Later I reflected on the holiday. We served meals to 22 guests, plus Baruch and me at each meal. Five states and eight different countries–Switzerland, Poland, Germany, India, Namibia, South Africa, the US, and Israel (native born)– were represented at the table. We all spoke English, with an occasional smattering of Hebrew thrown in for good measure.
Thank G-d for the stores that sell disposable dishes and flatware. If not for them, I’d have spent half the holiday washing dishes and silver. As it was, I had to wash all our silver kiddush cups, the wine glasses, and every serving spoon, bowl, and plaltter that we own, twice.
Hachnasat orchim, hospitality to guests, is considered an important mitzvah. In the morning prayers every day, we include this in the list of mitzvot whose “fruits a person enjoys in this world but whose principal remains intact for him in the World to Come.” We have been in the habit of inviting friends, Yeshiva students, and Birthright participants to fulfill the mitzva. And it’s always fun to see what we have in common with people from all over the world, and to learn how people manage in places where there are few Jews.

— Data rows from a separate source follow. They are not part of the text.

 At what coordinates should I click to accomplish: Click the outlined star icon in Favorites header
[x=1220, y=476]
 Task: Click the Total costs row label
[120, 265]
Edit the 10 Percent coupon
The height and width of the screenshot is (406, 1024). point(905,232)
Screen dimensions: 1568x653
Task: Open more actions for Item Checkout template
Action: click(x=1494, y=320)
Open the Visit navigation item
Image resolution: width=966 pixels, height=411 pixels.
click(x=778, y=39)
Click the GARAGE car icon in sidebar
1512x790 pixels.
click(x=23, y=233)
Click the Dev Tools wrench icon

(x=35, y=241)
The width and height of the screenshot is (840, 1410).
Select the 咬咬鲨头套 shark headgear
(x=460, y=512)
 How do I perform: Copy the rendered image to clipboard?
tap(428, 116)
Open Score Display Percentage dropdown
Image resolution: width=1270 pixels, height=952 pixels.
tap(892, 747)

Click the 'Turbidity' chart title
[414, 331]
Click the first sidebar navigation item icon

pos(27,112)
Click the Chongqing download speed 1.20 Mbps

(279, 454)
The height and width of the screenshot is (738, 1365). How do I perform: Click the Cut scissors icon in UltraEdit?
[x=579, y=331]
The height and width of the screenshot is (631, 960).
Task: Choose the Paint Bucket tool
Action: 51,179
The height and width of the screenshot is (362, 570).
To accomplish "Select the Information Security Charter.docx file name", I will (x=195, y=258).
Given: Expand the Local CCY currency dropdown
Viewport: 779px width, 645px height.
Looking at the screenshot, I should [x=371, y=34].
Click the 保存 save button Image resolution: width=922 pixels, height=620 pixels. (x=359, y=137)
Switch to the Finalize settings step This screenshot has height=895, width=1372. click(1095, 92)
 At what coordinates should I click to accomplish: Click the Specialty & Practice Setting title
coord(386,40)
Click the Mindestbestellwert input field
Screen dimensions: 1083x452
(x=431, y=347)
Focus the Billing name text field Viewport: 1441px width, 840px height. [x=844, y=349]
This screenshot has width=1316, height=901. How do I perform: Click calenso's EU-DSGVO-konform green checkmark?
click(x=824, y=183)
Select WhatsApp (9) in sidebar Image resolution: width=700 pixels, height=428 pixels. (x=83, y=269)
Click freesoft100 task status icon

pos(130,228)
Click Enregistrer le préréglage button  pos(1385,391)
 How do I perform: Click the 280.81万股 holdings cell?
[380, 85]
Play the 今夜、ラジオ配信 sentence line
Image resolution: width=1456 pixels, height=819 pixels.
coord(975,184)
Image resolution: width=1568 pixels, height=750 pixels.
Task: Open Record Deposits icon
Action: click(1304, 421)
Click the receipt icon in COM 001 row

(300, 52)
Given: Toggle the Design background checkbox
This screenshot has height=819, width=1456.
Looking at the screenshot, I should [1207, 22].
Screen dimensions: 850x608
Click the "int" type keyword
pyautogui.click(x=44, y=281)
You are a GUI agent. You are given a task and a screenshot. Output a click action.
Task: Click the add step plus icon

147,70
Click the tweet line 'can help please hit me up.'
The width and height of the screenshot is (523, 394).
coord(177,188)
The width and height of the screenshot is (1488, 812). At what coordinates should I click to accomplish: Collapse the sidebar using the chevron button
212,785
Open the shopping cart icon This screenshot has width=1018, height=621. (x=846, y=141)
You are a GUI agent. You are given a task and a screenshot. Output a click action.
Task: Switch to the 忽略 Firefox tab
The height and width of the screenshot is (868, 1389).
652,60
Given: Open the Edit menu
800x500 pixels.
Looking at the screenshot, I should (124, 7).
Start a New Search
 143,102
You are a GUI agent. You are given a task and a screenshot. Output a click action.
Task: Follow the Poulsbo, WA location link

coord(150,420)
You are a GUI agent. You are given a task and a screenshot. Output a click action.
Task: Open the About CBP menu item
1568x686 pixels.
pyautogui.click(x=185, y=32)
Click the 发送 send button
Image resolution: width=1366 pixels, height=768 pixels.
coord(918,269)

Of course, I’m not the only one who cooks for an unknown number of people on Shabbat and holidays. I was discussing the situation last week with Ruth, who lives in the Old City. Her late husband frequently brought tourists who were at the Kotel home for Shabbat dinner, so she was always prepared for extra guests. She said, “But of course, you always know in advance the number of people who will be at your table—many!”
So I’m not the only woman in Jerusalem who counts, ”one, two, many!”